_WHAT TO WORK ON_
Gather every line in the records below that contains the word "beside", copying each one in full.

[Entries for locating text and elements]
[START]

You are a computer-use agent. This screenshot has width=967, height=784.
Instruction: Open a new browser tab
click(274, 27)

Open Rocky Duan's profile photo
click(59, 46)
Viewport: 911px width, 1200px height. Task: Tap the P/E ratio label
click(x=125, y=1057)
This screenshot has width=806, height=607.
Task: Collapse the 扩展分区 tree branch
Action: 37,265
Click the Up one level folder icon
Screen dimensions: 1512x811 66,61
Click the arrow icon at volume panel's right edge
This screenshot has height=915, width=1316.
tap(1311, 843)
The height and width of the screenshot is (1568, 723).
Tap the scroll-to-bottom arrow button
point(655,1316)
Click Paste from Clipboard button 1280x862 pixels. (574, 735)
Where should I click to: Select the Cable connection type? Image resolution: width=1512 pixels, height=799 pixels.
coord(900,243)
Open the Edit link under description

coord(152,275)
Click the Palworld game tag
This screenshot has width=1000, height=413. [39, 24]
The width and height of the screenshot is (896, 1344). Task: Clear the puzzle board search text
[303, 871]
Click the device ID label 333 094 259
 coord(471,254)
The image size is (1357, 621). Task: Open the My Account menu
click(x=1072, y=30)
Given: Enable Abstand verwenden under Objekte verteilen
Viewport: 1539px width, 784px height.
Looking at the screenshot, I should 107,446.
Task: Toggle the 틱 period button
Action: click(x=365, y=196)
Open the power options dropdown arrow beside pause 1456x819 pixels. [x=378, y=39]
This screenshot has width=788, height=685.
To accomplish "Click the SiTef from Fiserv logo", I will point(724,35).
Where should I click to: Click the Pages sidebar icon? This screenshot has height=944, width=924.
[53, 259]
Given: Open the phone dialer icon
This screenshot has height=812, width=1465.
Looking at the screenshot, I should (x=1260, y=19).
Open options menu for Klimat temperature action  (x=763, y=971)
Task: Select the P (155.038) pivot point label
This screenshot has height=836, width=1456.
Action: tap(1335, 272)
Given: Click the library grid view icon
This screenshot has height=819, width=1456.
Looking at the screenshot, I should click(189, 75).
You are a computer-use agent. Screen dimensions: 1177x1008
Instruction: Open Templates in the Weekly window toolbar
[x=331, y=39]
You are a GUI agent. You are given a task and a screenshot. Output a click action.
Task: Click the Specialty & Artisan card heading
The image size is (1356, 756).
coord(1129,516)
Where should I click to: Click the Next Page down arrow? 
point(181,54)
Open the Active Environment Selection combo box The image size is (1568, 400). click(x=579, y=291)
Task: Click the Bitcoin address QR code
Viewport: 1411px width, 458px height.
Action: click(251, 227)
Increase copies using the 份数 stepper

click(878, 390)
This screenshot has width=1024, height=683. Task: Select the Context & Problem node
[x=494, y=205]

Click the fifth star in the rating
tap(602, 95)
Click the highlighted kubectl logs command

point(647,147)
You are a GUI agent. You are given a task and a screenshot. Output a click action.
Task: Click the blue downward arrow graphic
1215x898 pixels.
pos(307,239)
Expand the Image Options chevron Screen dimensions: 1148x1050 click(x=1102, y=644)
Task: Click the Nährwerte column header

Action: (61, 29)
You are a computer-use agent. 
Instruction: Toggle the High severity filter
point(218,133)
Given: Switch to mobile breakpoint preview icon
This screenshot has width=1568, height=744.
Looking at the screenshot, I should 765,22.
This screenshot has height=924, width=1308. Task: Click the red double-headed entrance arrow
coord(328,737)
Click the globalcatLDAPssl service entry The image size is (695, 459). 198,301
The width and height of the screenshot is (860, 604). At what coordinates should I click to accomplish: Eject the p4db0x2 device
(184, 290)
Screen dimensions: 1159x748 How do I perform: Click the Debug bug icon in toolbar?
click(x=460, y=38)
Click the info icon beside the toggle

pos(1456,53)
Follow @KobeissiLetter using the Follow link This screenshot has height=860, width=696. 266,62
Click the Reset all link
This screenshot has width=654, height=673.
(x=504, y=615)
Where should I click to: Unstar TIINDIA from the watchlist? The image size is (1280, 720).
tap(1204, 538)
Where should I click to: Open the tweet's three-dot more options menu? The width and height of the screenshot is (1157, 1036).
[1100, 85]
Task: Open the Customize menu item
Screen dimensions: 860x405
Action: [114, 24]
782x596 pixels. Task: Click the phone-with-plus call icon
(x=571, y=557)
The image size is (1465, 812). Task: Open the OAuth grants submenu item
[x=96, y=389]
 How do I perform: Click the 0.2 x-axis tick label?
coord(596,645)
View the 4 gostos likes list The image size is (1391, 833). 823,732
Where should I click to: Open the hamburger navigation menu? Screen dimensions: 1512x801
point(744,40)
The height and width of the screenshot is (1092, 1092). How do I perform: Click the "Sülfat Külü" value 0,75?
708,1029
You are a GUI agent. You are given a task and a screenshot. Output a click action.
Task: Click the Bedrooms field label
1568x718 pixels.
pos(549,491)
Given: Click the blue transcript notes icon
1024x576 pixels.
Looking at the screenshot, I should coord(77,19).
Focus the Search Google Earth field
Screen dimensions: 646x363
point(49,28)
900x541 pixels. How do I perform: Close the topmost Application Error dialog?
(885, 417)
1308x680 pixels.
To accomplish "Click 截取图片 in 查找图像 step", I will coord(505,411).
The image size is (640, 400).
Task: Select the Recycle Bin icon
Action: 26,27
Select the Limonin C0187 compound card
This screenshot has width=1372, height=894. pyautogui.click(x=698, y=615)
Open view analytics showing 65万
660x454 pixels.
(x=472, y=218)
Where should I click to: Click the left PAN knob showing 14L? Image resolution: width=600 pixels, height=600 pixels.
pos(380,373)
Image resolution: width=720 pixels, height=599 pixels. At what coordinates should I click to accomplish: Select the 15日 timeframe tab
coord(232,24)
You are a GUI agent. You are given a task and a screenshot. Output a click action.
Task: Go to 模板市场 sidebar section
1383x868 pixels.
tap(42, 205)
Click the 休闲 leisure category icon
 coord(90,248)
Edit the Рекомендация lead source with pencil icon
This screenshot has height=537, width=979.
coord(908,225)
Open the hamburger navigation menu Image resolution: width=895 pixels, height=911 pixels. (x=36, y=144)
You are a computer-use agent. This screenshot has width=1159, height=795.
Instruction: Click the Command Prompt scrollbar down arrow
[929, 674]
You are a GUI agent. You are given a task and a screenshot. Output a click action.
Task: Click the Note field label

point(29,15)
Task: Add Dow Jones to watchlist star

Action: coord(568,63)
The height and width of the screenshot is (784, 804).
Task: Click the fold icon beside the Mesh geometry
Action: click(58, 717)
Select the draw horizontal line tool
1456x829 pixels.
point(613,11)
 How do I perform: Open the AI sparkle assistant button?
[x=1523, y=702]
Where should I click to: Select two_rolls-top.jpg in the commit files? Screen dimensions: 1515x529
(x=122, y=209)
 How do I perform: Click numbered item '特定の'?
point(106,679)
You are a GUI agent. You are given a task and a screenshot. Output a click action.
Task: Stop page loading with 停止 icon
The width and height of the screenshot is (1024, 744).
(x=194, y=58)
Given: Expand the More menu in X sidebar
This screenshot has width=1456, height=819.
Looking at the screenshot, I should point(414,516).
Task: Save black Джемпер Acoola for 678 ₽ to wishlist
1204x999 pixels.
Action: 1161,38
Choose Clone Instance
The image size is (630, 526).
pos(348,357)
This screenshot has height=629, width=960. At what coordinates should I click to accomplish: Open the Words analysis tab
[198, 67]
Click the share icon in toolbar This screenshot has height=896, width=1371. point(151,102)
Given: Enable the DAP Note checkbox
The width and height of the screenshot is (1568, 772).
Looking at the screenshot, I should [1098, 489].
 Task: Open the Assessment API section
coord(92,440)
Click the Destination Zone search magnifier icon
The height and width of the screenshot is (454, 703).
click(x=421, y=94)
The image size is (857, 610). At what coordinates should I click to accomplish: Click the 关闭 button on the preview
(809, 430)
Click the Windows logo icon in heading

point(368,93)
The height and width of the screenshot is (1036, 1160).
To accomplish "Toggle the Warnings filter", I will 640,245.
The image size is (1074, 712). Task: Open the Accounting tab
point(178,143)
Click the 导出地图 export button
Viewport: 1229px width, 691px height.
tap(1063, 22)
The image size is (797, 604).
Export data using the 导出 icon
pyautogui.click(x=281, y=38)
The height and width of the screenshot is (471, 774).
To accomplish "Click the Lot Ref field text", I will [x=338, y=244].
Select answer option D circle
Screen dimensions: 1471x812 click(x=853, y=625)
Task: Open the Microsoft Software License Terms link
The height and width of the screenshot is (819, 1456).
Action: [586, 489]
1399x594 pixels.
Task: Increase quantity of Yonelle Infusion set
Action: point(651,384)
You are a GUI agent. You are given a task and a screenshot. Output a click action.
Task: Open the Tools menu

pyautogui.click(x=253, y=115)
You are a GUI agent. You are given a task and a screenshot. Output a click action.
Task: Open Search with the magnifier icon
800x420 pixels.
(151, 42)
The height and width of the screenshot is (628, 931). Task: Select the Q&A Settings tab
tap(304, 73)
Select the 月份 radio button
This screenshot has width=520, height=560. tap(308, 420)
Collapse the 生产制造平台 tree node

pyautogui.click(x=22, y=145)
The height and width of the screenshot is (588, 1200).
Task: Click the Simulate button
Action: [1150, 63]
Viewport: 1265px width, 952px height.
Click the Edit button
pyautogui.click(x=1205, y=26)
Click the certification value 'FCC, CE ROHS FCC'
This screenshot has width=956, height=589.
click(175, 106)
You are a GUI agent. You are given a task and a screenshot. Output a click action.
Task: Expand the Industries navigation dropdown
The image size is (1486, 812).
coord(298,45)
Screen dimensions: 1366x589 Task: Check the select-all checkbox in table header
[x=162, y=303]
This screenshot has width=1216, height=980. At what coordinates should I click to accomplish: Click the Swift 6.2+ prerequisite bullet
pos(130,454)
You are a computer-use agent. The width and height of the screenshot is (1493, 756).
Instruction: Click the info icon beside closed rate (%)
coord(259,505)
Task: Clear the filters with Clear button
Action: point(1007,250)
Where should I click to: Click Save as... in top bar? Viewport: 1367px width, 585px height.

[END]

_WRITTEN ANSWER_
Open the power options dropdown arrow beside pause 1456x819 pixels. [x=378, y=39]
Click the info icon beside the toggle
Task: Click the fold icon beside the Mesh geometry
Instruction: Click the info icon beside closed rate (%)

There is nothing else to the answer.